## Exercise data
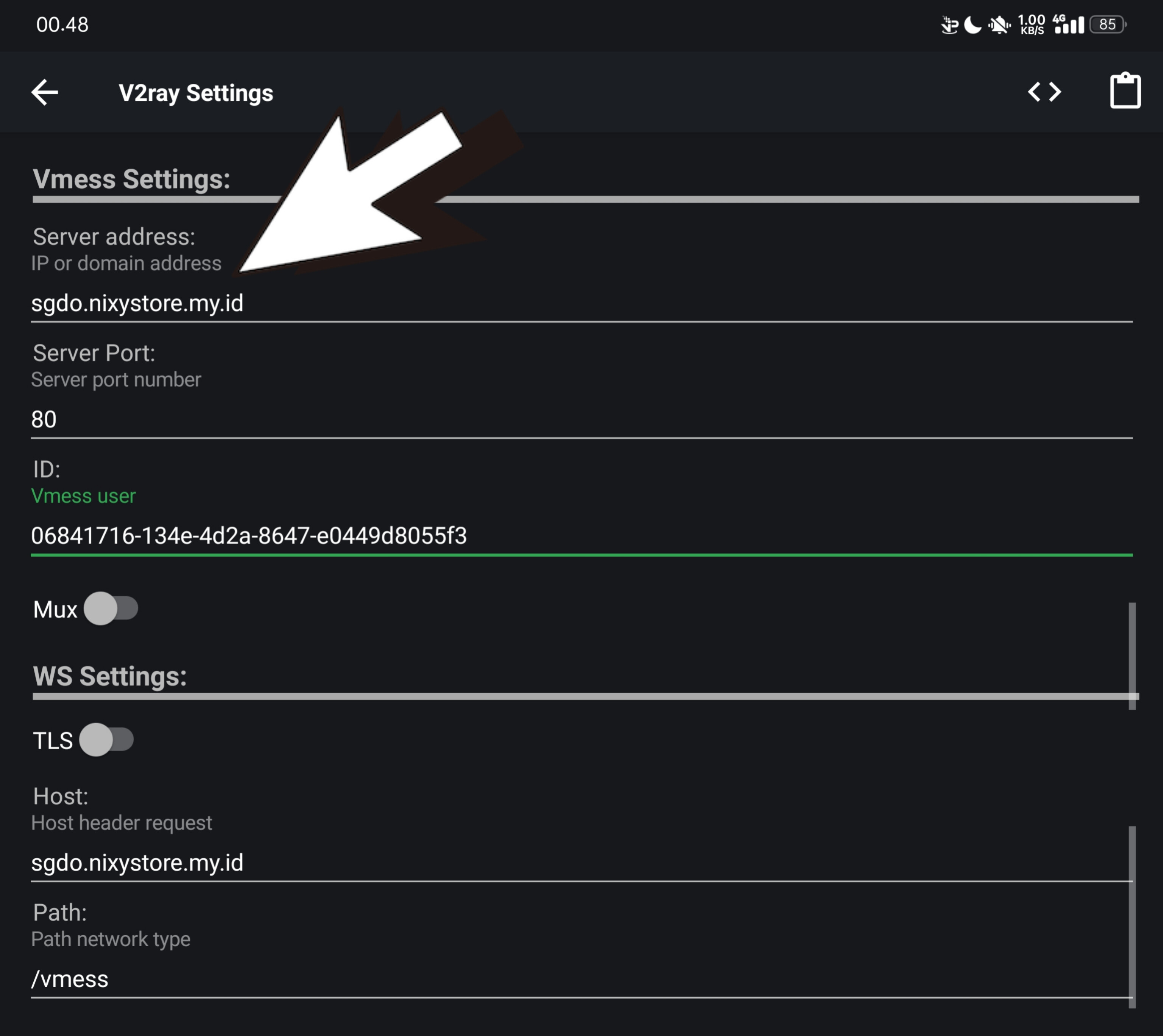Image resolution: width=1163 pixels, height=1036 pixels.
Task: Tap the muted bell status icon
Action: 999,25
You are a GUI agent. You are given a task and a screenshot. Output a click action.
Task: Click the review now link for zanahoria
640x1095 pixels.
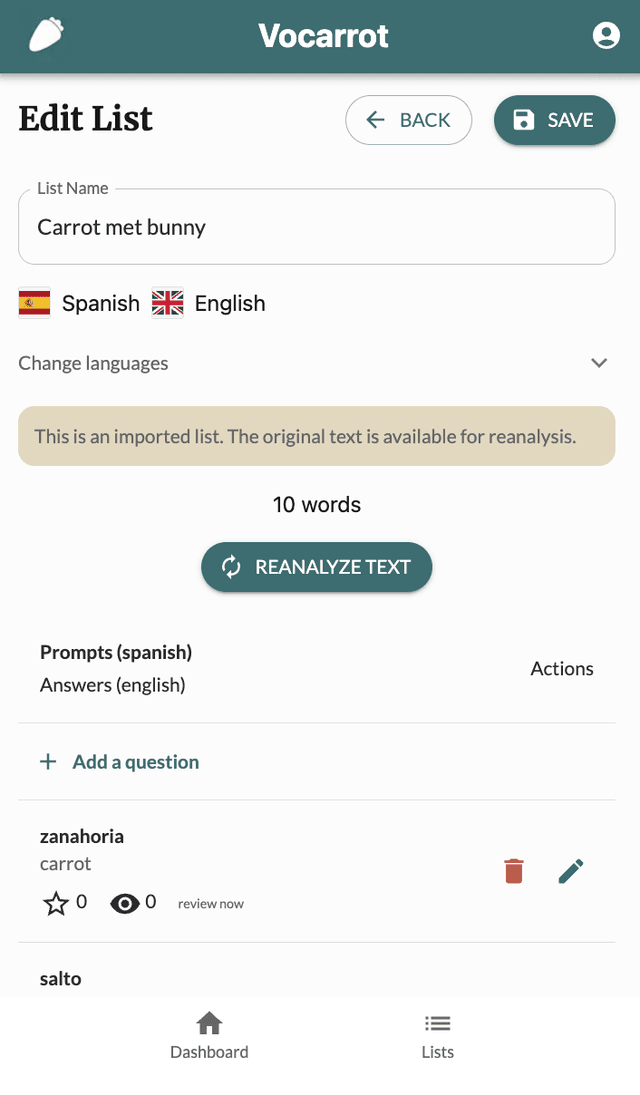coord(210,903)
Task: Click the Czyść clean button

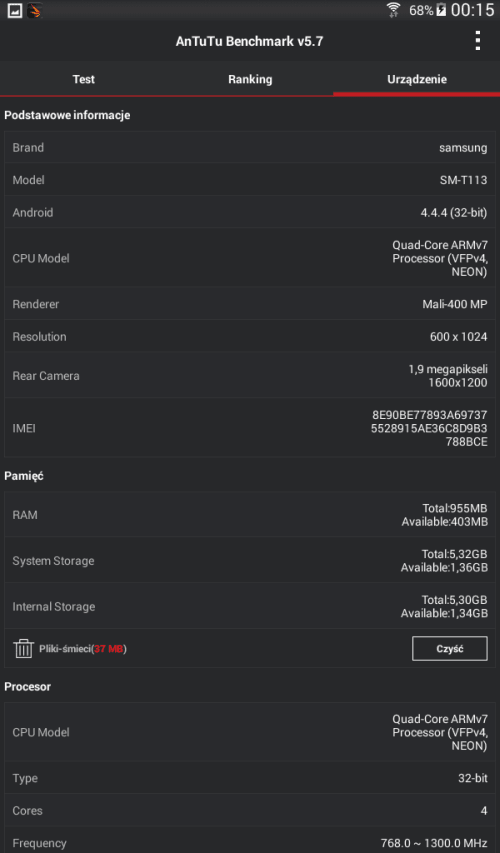Action: 449,648

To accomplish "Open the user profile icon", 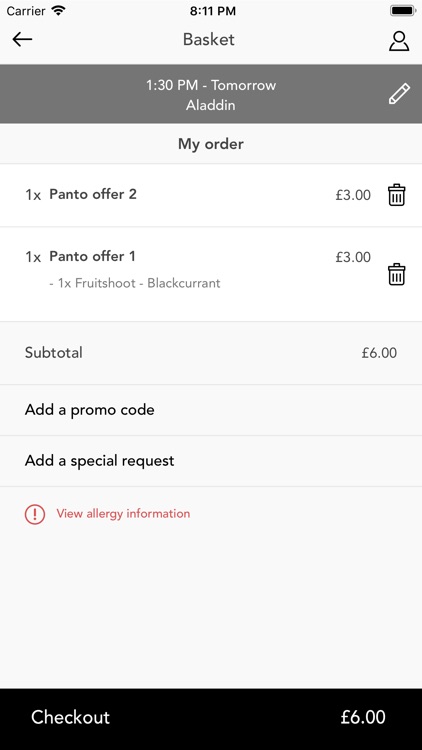I will click(x=399, y=41).
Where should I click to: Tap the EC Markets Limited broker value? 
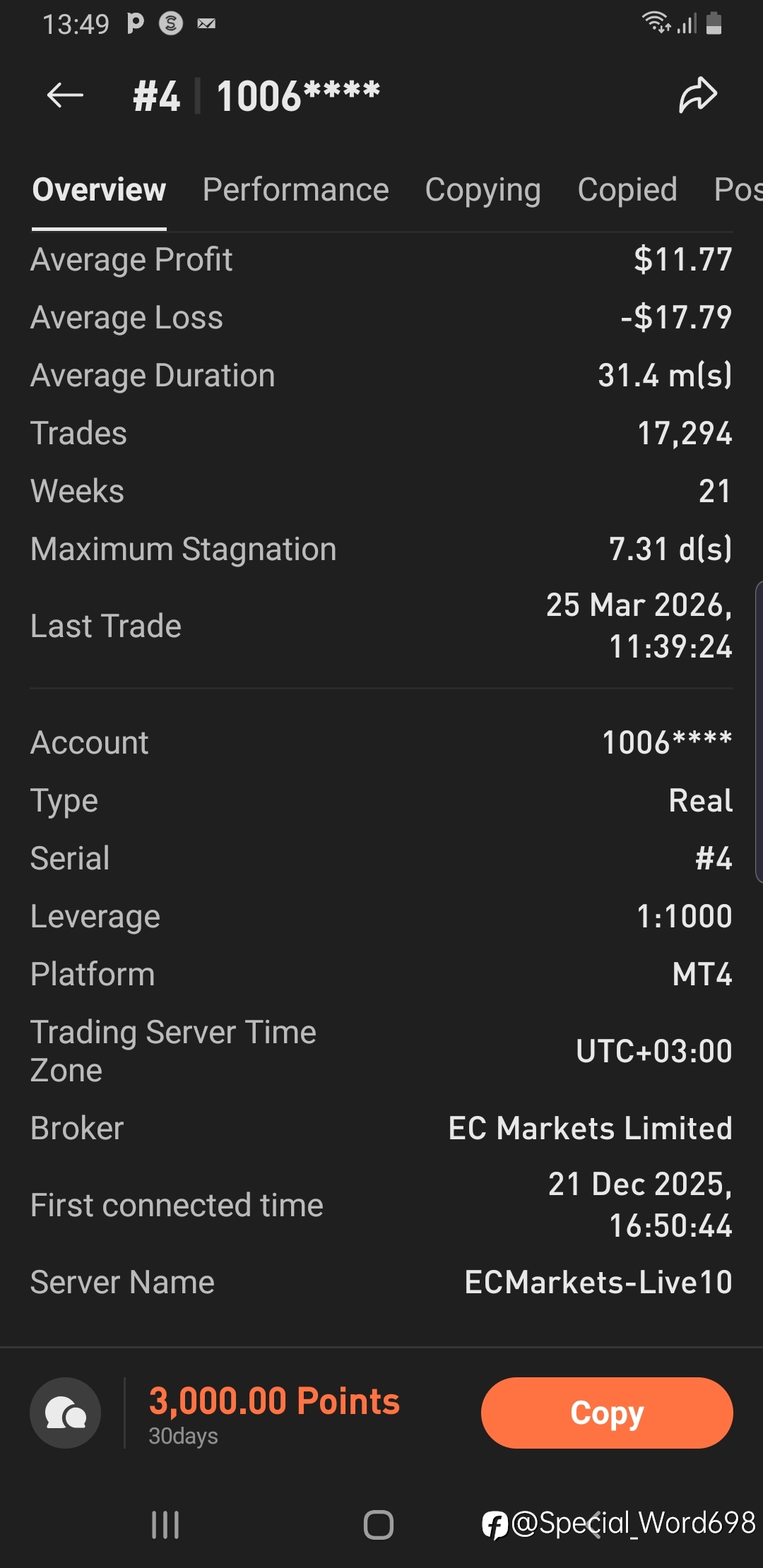pyautogui.click(x=590, y=1129)
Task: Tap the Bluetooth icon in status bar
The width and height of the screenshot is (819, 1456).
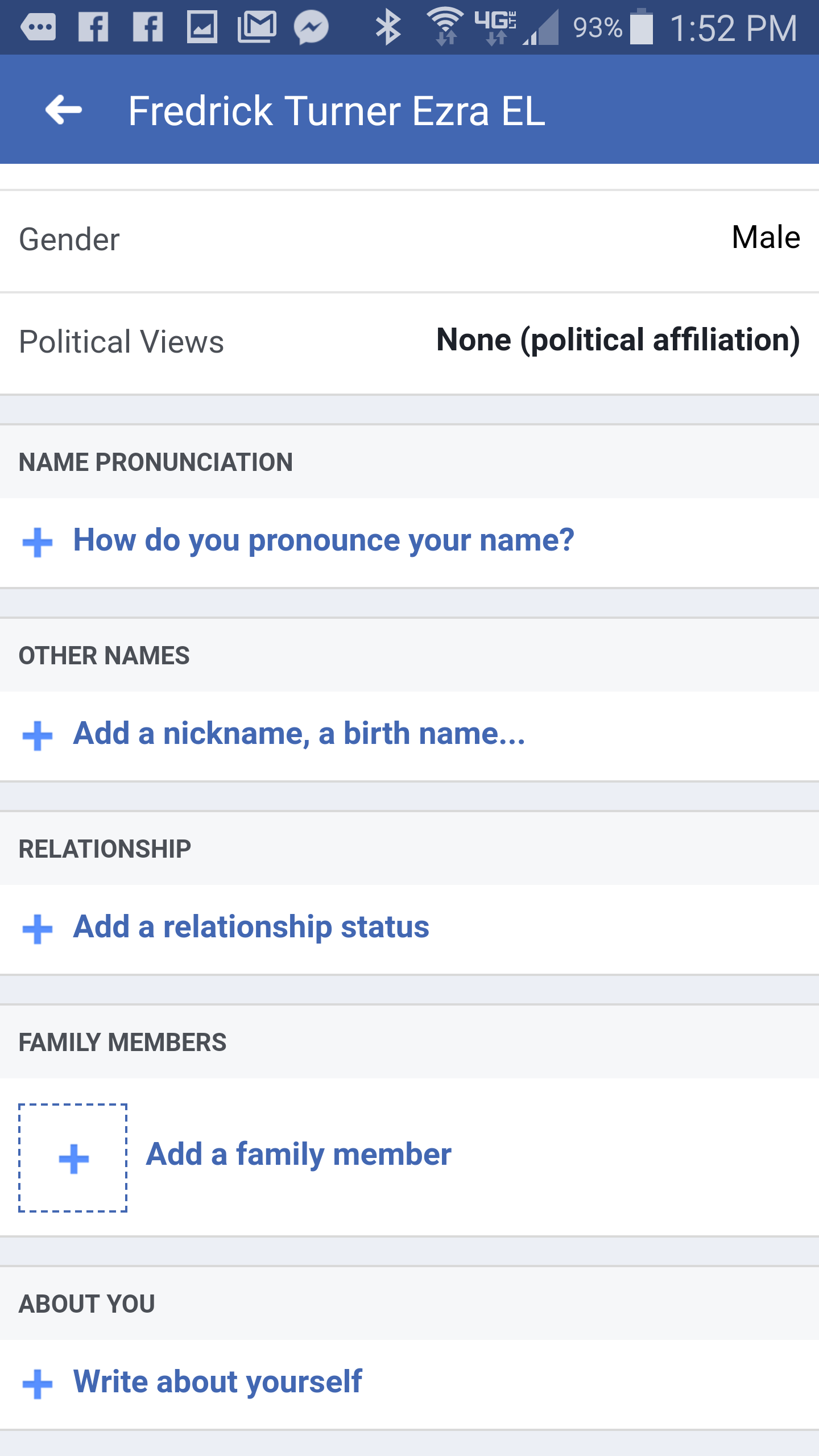Action: pyautogui.click(x=388, y=27)
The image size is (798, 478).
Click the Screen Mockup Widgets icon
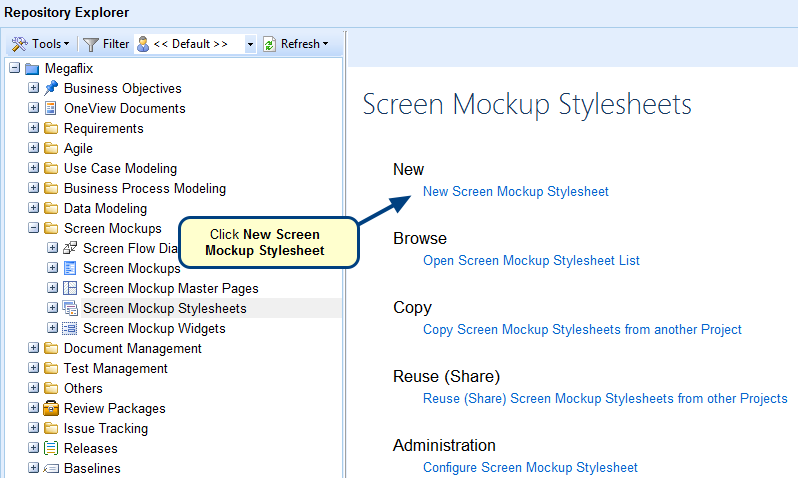coord(70,328)
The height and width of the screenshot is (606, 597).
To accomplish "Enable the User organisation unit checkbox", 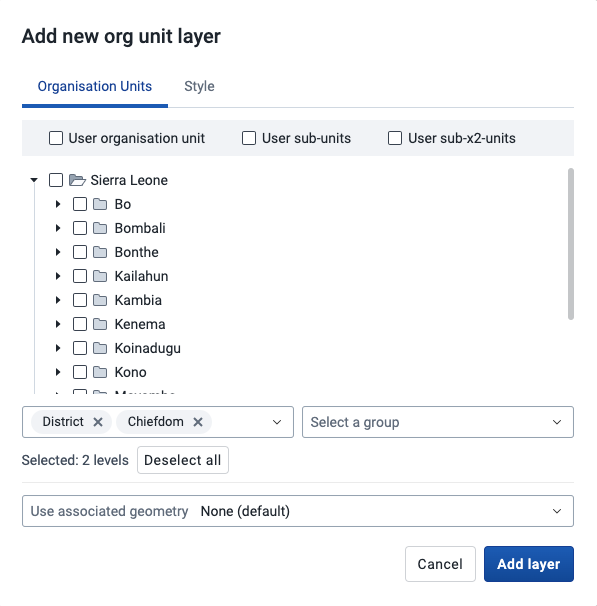I will 56,138.
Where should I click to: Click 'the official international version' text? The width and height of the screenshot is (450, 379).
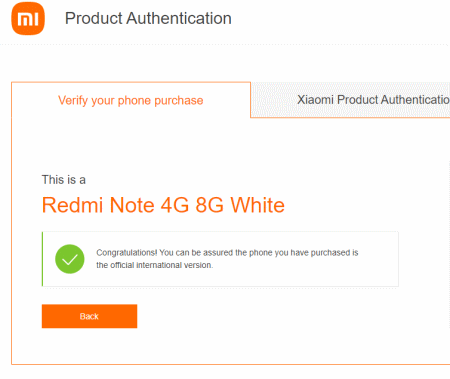(154, 265)
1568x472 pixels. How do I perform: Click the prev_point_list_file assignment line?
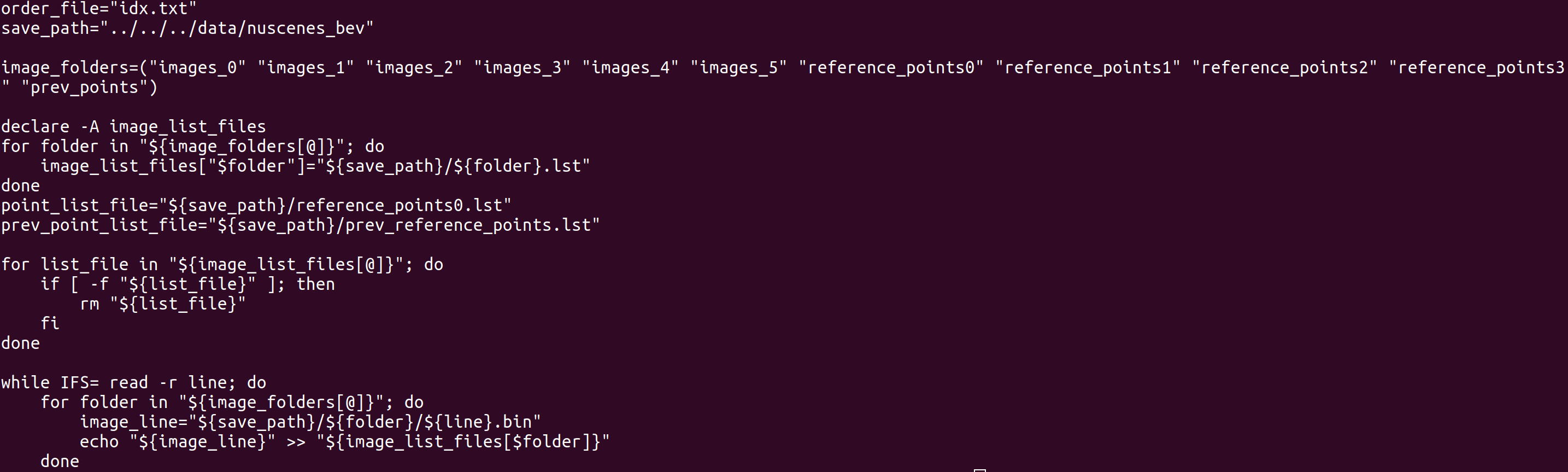(x=300, y=225)
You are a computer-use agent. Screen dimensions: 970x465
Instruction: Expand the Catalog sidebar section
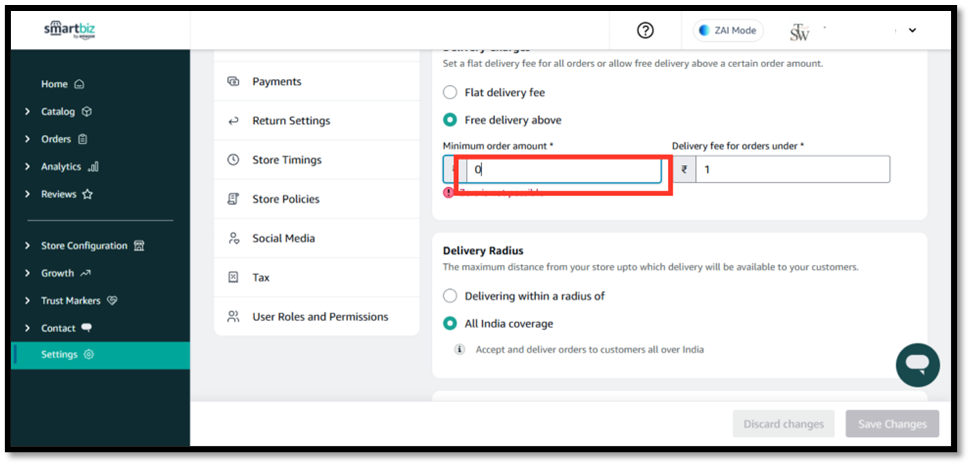(x=27, y=112)
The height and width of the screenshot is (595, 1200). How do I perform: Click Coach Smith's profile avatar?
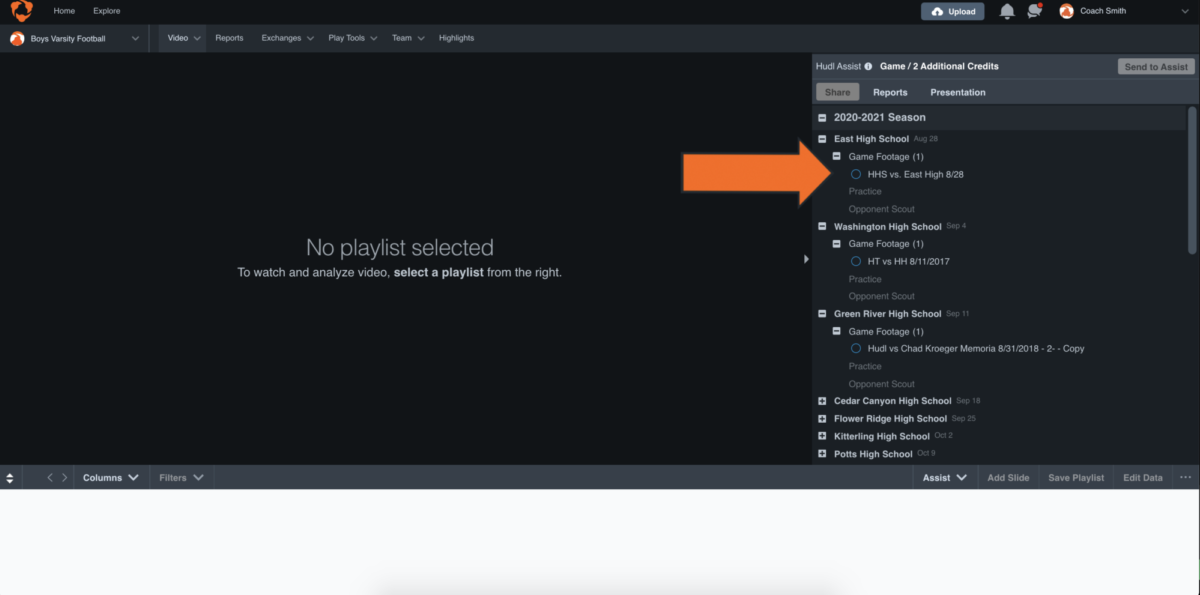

## Instructions to follow
Report every line from the listing above where the string "agent" can be found.

## Task answer
You are a GUI agent. You are given a task and a screenshot. Output a click action.
You are a computer-use agent. Screen dimensions: 970x465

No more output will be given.